--- begin SELECTION ---
Hey, Chrétien was the Liberal party's last hoorah before our liberal country somehow ended up with an ultra right wing PM. Ignatieff is wise to get Chrétien's team leader on board.
 
Part of me wonders if Iggy's situation is similar to Harper's in the early part of the decade, when the very thought of him ever being Prime Minister seemed faintly ridiculous. The Harper who couldn't control the social conservative wing of the party and didn't seem to be making any significant ground even against a Liberal party who admittedly had stolen taxpayer money.

Harper's strength is not his personality (Despite his hockey-dad-with-a-kitten routine, I don't think the average Canadian would describe him as particularly warm or likeable) or his policies (He's become an incredible pragmatist, giving up on many of his own political convictions - The Harper of the late 90s would call today's Harper a traitor to conservatism), but rather his ability to play the strategic game that is politics very very well. The Conservative Party has not had a major strategic misstep in years, and they absolutely own the discourse in Ottawa, making the Liberals look like whiners who are just standing in the way of getting important work done.
--- end SELECTION ---
--- begin DATA LINES ---
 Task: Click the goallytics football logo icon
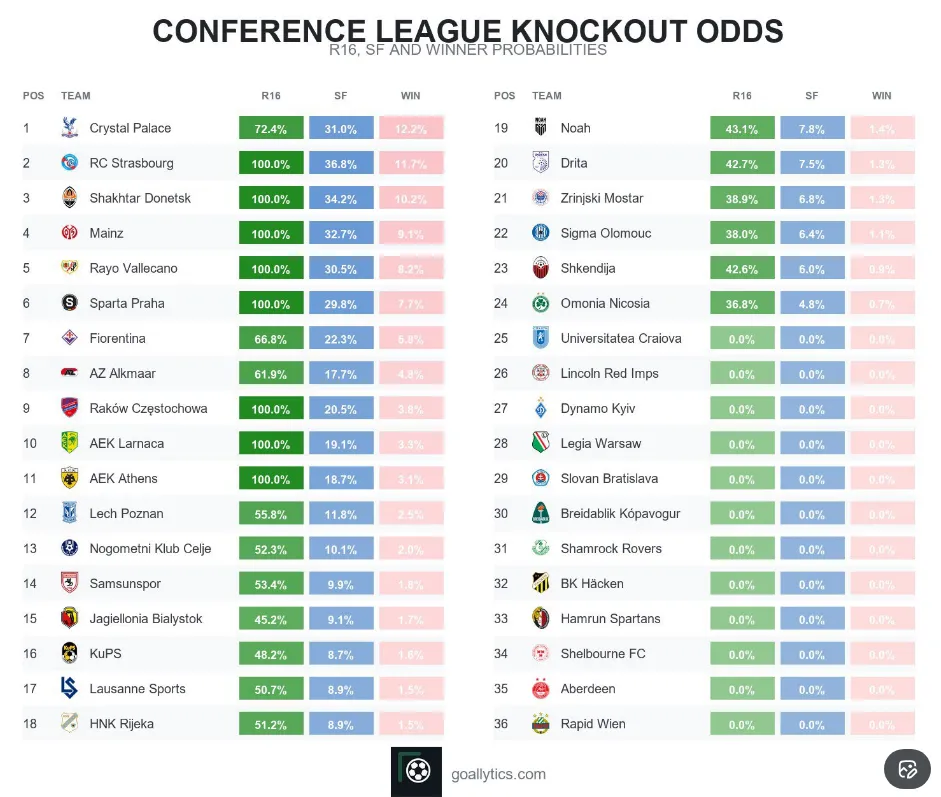pyautogui.click(x=416, y=772)
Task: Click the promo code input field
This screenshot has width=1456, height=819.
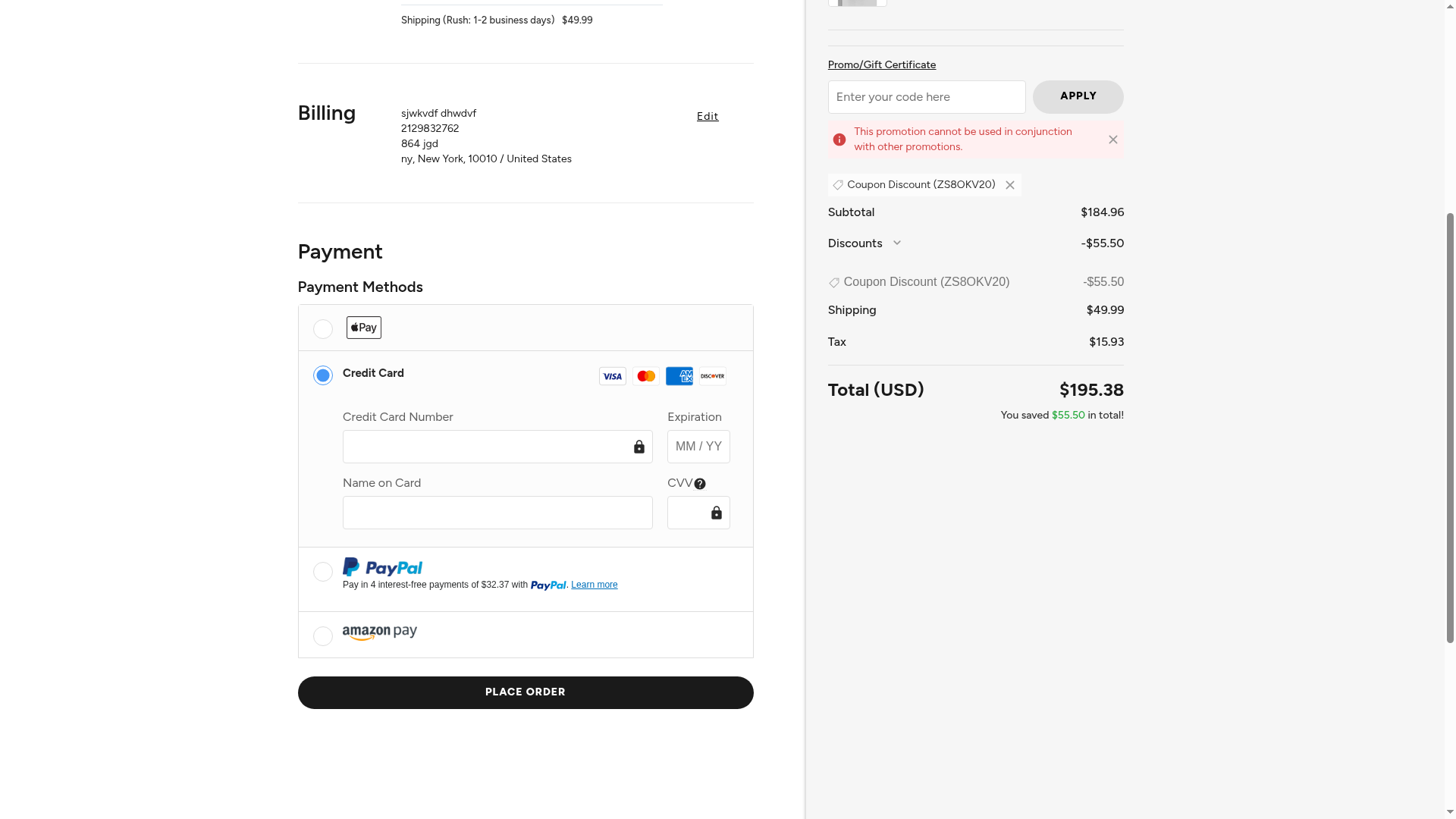Action: pyautogui.click(x=926, y=97)
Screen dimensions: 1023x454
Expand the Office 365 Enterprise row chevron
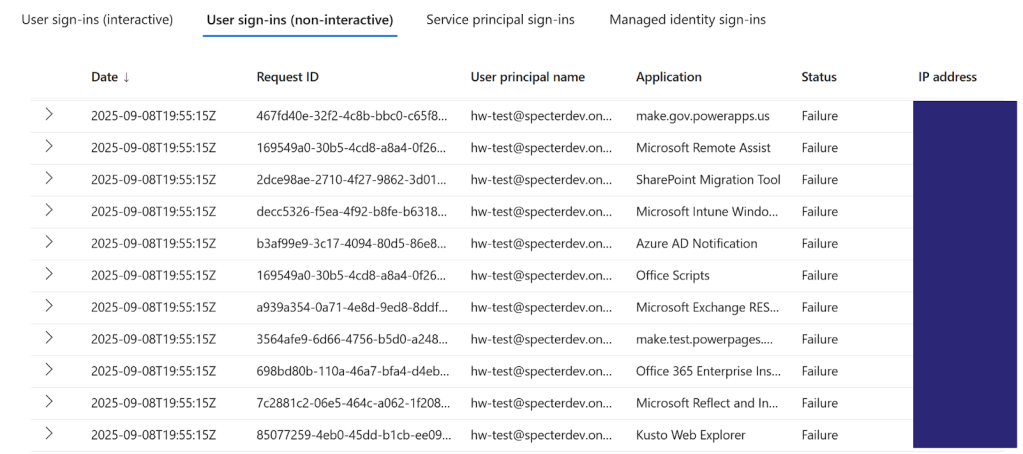click(x=49, y=370)
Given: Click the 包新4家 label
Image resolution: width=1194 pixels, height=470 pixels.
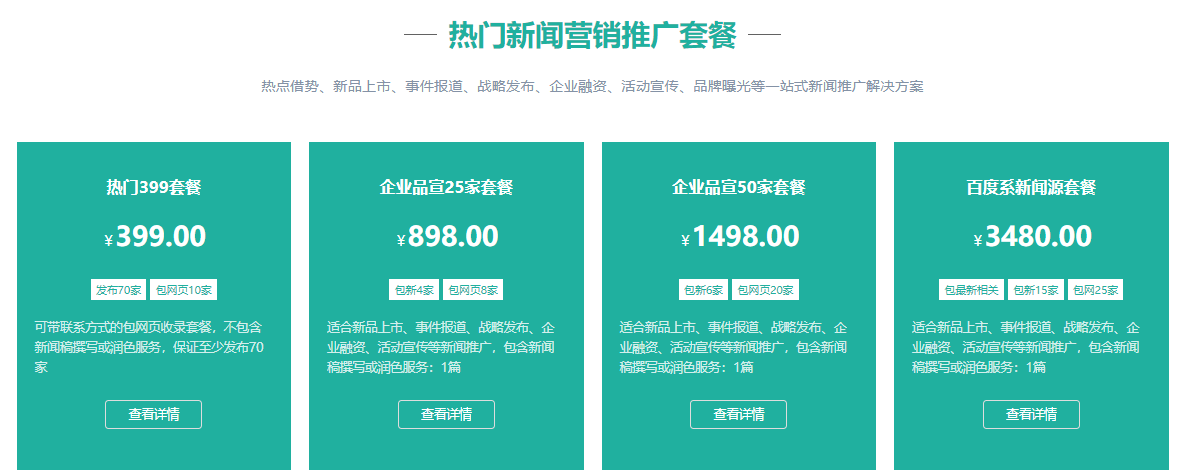Looking at the screenshot, I should pyautogui.click(x=414, y=290).
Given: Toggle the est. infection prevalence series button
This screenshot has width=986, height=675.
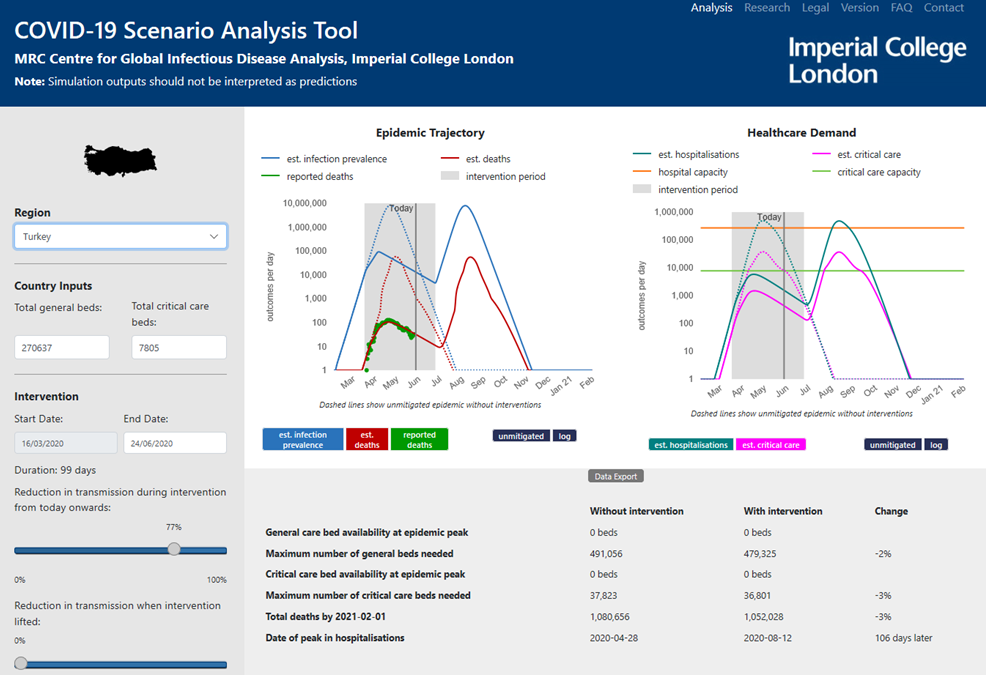Looking at the screenshot, I should click(x=302, y=439).
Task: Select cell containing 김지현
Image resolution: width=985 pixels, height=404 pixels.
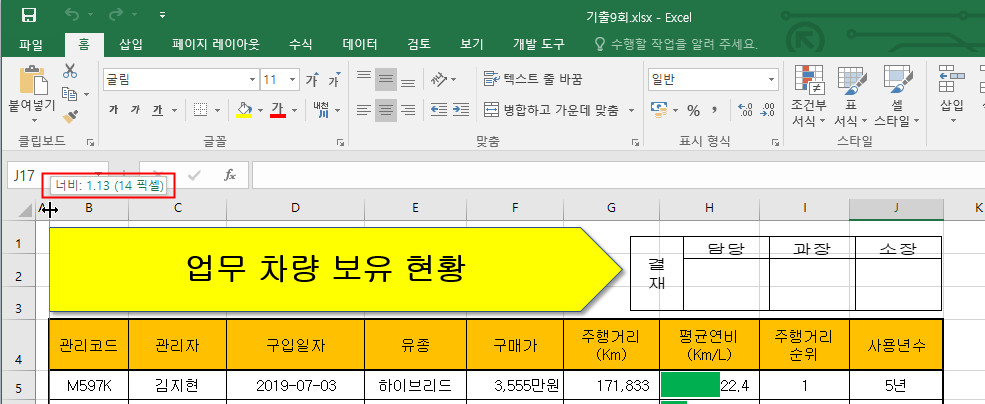Action: pos(177,384)
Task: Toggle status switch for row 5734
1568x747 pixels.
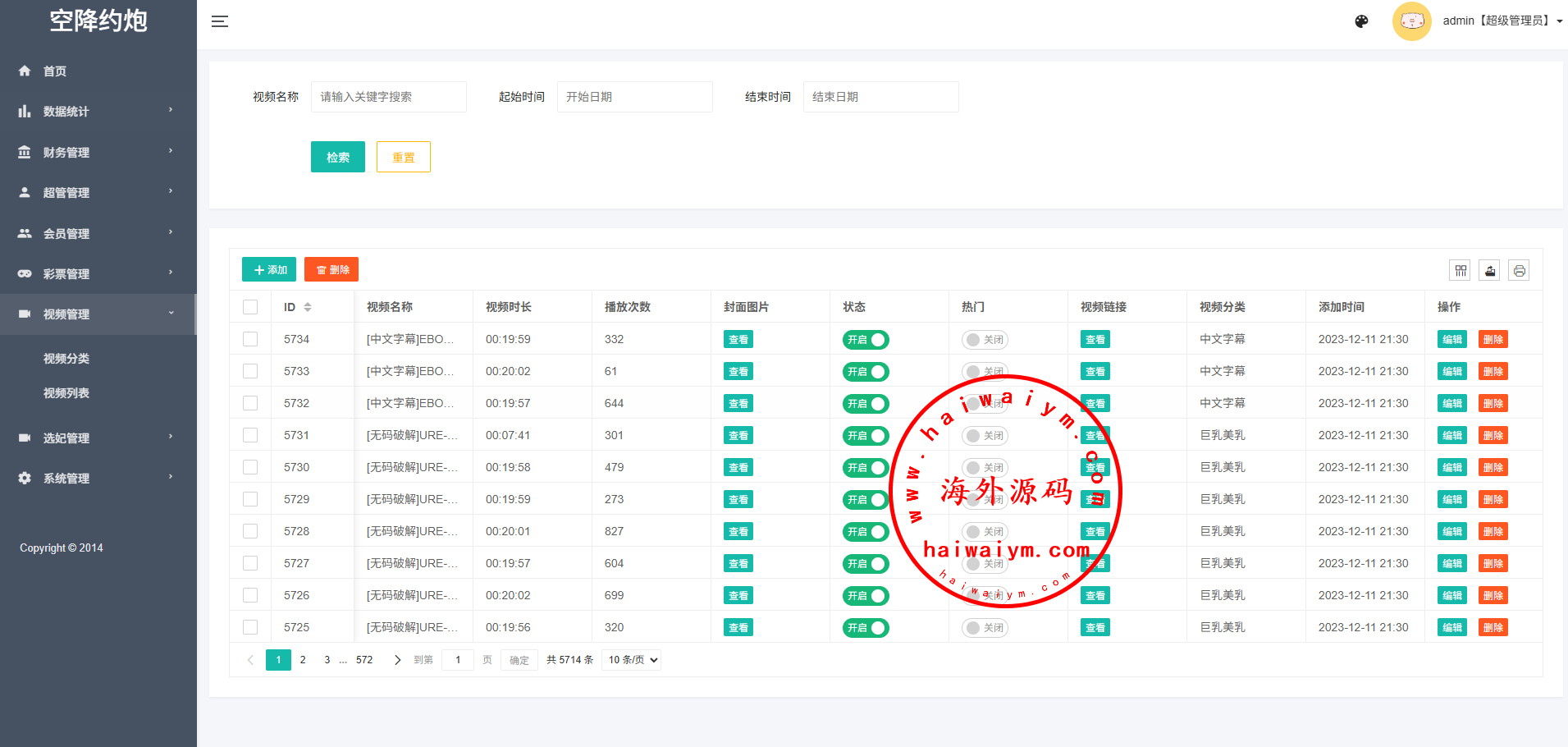Action: tap(865, 340)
--- end DATA LINES ---
— DIRECTIONS —
a) Answer these questions about the comment on Harper and Ignatieff, one per line:
(i) Whom does the comment say Ignatieff is wise to get on board?
(ii) What part of his party could the early-decade Harper not control?
(iii) What would the Harper of the late 90s call today's Harper?
b) Quote the stretch of the comment on Harper and Ignatieff from "Hey, Chrétien was" through "leader on board.".
c) Write what comes next in the comment on Harper and Ignatieff, picking up after its last sentence.

— RESPONSES PER TASK —
a)
(i) Chrétien's team leader
(ii) The social conservative wing of the party
(iii) A traitor to conservatism

b)
Hey, Chrétien was the Liberal party's last hoorah before our liberal country somehow ended up with an ultra right wing PM. Ignatieff is wise to get Chrétien's team leader on board.

c)
The Liberal party absolutely sucks at playing the game right now, but if Ignatieff can get it together with a new Chief of Staff, anything can happen.
 
No surprise about Harper as you describe him. In the early days many of us suspected that he was strategically walking a fine line in terms of tacitly supporting more extreme right minority factions while really trying to broaden the platform and appeal to more centrist conservatives. Even an idiot knows that you don't get power in Canada with an extremist platform. The liberals in power, in concert with the state and socialist media, focused solely on half the picture, preferring somewhat disingenuously to paint Harper as an extremist who would persecute minorities and destroy social programs. This viewpoint as carefully constructed and massaged by government spin still persists, though waning:

Hey, Chrétien was the Liberal party's last hoorah before our liberal country somehow ended up with an ultra right wing PM. Ignatieff is wise to get Chrétien's team leader on board.

Most average Canadians without partisan leanings understand that Harper is in no way the boogey man he was portrayed as being. He honoured his promise of a vote on gay marriage, knowing it was a done deal, and backed off it forevermore. Gay marriage didn't destroy the nation and neither have Harper governments, but the liberals dug their own grave by losing credibility in the eyes of Canadians by clinging to this increasingly hollow rhetoric.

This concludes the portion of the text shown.